Personal information
- Full name: Dušan Martinović
- Date of birth: 22 December 1987 (age 38)
- Place of birth: Šabac, SFR Yugoslavia
- Height: 1.82 m (5 ft 11+1⁄2 in)
- Position: Defensive midfielder

Youth career
- Mačva Bogatić
- OFK Beograd

Senior career*
- Years: Team / Apps / (Gls)
- 2005–2006: → Jedinstvo Paraćin (loan)
- 2007–2008: → Palilulac Beograd (loan) / 35 / (1)
- 2008–2009: Kolubara / 16 / (1)
- 2009: → Napredak Kruševac (loan) / 14 / (1)
- 2009: Napredak Kruševac / 15 / (1)
- 2010–2013: Borac Čačak / 60 / (3)
- 2014–2015: Jagodina / 33 / (4)
- 2015: Pegasus / 0 / (0)
- 2015–2016: Jagodina / 17 / (2)
- 2016–2019: Radnik Bijeljina / 47 / (7)

= Dušan Martinović =

Serbian footballer

Dušan Martinović (Душан Мартиновић; born 22 December 1987) is a Serbian retired football midfielder who most recently played for FK Radnik Bijeljina.

==Career==
He has started in local club in his hometown, and later he moved to OFK Beograd, where he passed through youth teams. After his youth career, he played for Jedinstvo Paraćin and Palilulac Beograd in the third level football leagues in Serbia. Then he moved to Kolubara.

===Kolubara===
Martinović played for Kolubara in first part of season 2008–09. He made 16 appearances, and scored 1 goal.

===Napredak Kruševac===
In 2009, he played for Napredak Kruševac in Jelen SuperLiga, but second part on season 2008–09 he was on loan from Kolubara. For Napredak, he played 29 times and scored two goals.

===Borac Čačak===
In second half of season 2009–10 he played for 10 times.

In season 2010–11, he played 5 matches, and then, he injured his ligaments and missed the rest of season.
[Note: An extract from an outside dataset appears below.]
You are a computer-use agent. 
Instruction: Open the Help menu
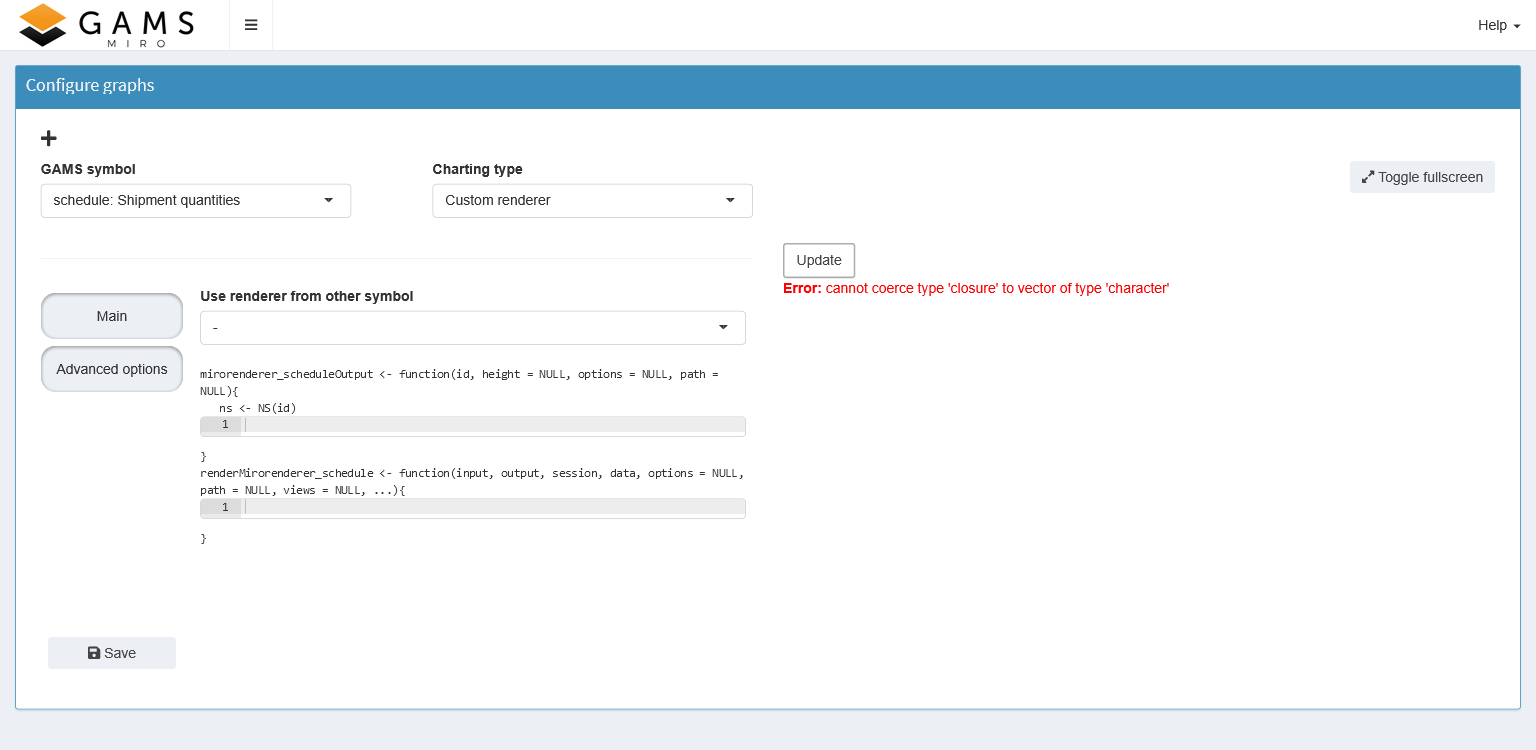1492,25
In season 2011–12, he played just 8 times. Borac was relegated to Serbian First League.

In 2012–13, Martinović was one of the best and most important players for Borac Čačak. After the end of season, he was on trial at Partizan, but not signed.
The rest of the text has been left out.